Benefits of Dry Cleaning

What is Dry Cleaning?

Download Facts about Dry Cleaning leaflet

Everyone will be familiar with washing (in water) but less familiar with what happens at the drycleaners.

Drycleaning is the use of organic solvents to remove soil and stains from fabric. It is called drycleaning because the process contains little or no water. When washed in water, natural fibres such as wool and silk can shrink, distort and even lose colour. Because the drycleaning process does not swell the fibres, these problems are unlikely to occur.

Drycleaning solvents actually dissolve and remove grease and oil stains. Water by itself cannot do this.

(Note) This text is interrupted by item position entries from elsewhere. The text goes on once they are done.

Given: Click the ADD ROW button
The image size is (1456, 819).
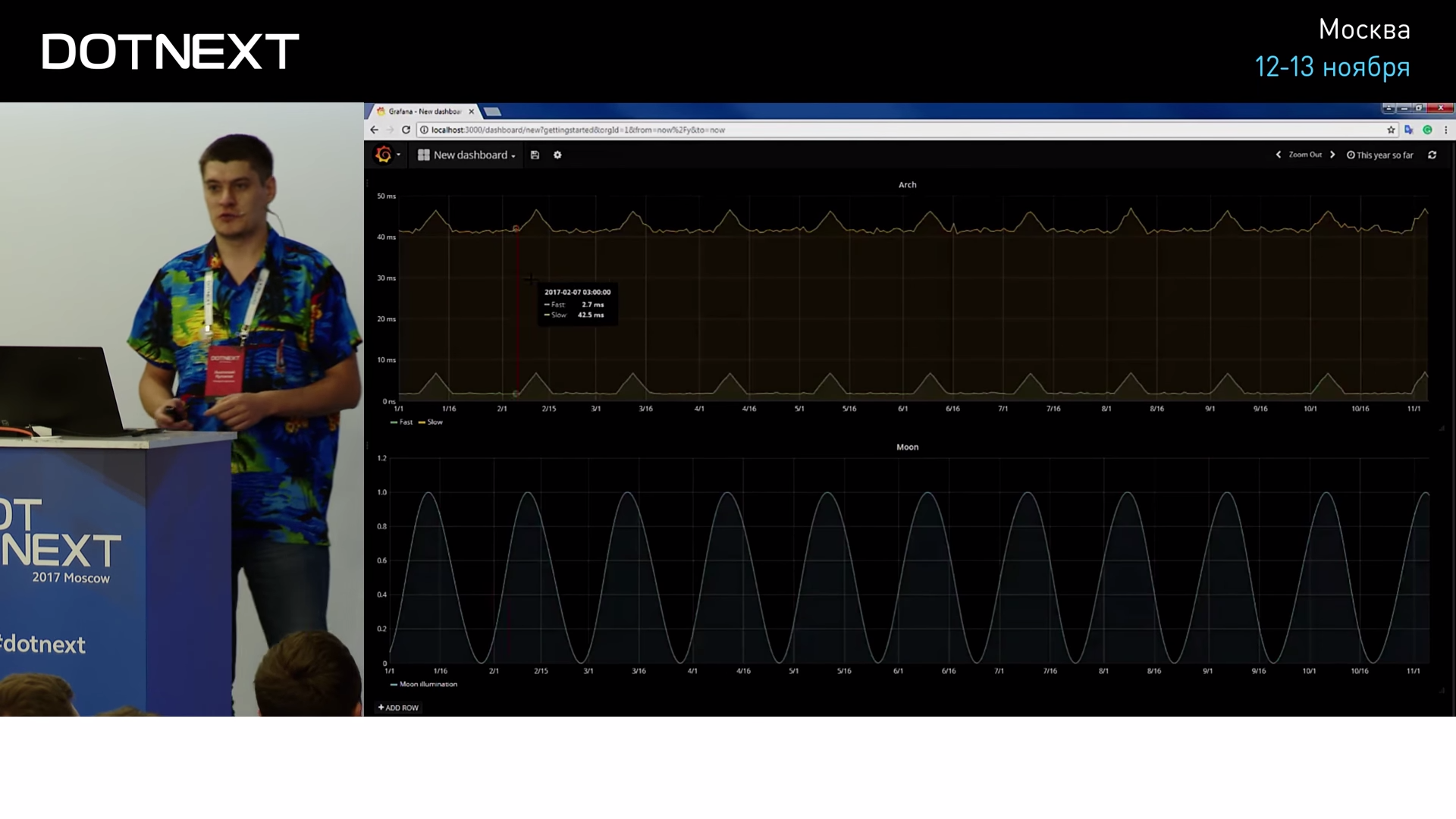Looking at the screenshot, I should pos(399,708).

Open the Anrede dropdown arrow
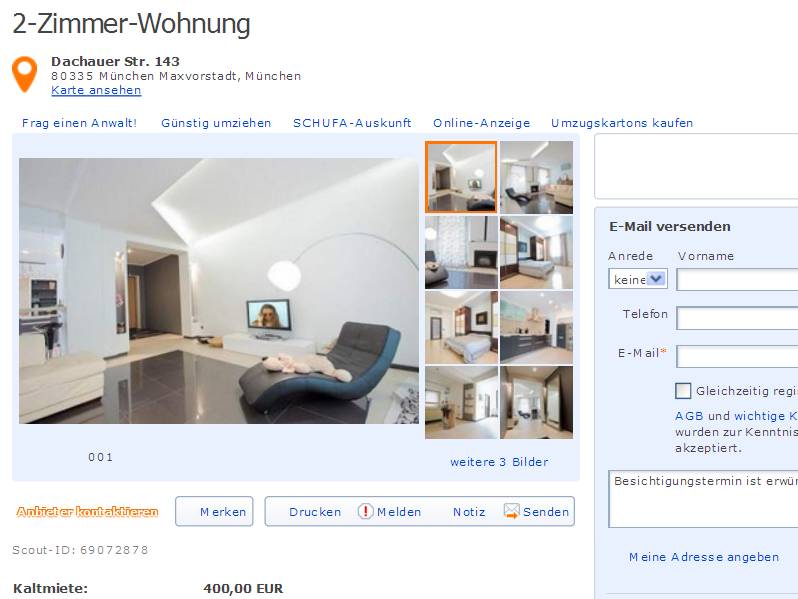coord(657,279)
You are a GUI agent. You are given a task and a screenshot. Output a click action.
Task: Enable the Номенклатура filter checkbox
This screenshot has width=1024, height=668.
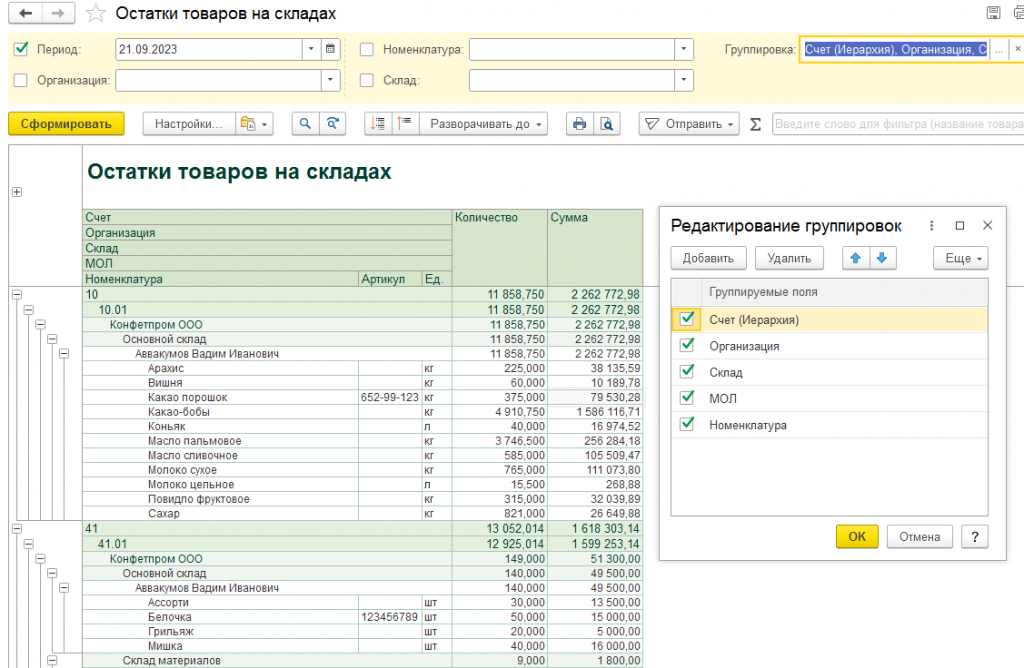367,49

Other stains require specialized treatment, known as spotting to remove them. Whilst many can be removed quickly with steam, others require a high level of professional skill and expertise from the cleaner.

Drycleaning does not cause creasing or distortion, neither does it remove unwanted creases or restore the loss of shape caused by wear. The skilled drycleaner, by steam pressing, will be able to re-shape the garment, replace the required creases and eliminate unwanted wrinkles.

The term 'drycleaning' is generally understood to cover the whole process of cleaning in solvent, spotting and pressing, carried out in sequence.

Even the most professional cleaner is not able to:

Remove years of ingrained dirt and grime. Frequent cleaning will eliminate this problem.
Remove all stains. The nature and age of the stain, plus the colour and construction of the fabric, sometimes make stain removal impossible.
Recover worn or torn areas. In some cases, small holes can be rewoven, but this is the owner's responsibility.
Prevent holes, caused by insects or acid spillage. Such holes may not appear before drycleaning, but they result from previous weakening of the fibres. Once again, small holes may be re-woven.
Remove shine, caused by excessive heat and pressure used in home ironing.
Correct the effect of poor home stain removal, such as excessive rubbing.

Frequently Asked Questions

Is drycleaning good for clothes?

Yes. It removes grit, dust and grease that can damage the fabric if left in it too long. Drycleaning not only prolongs the life of a garment, but keeps it looking smart for as long as possible.

Should I tell the cleaner what has caused a stain?

Yes, and the quicker stained garments are taken to the cleaner the better. Some stains affect fabrics permanently if they are left unattended too long.

Should I have all matching pieces cleaned together?

Yes. If all pieces are cleaned together, any colour loss is likely to be uniform and variations will be minimal. However beware! - there are exceptions. Some two-pieces are made as separates and different cleaning instructions may be found on each piece. If this is the case, advise your cleaner.

Does drycleaning shrink clothes?

No. Not if the drycleaning process has been carried out correctly in accordance with the care label.

Are suedes and leathers cleaned in the same way as fabric garments?

 No. Highly specialised procedures are used on leather garments. Most will need to be re-oiled and/or re-dyed to restore colour and texture.

Will my freshly drycleaned garment have an odour?

No. A professional cleaner is skilled in keeping his solvent clean, and following proper drying procedures your garments are returned free of all smell.

Can I store my clean garments in the plastic wrapping they are returned in?

 No. Clothes should be removed from any plastic cover as soon as possible as storing them in these covers could cause condensation and then mildew.

How can you help to get the best from your dry cleaner

Have your garments cleaned regularly
Bring the garment in for professional care as soon as possible after staining occurs
Discuss any stains with your drycleaner and be especially sure to point out light-coloured spills.
Avoid garment contact with solutions containing alcohol, such as perfume, as this can cause loss of colour.
Protect your garments, especially silk, from excessive perspiration. Perspiration can weaken silk fibres.
Allow deodorants and anti-perspirants to dry before you dress.
Protect your garments from prolonged exposure to direct sunlight.
Do not iron stained clothes, as heat can set some stains.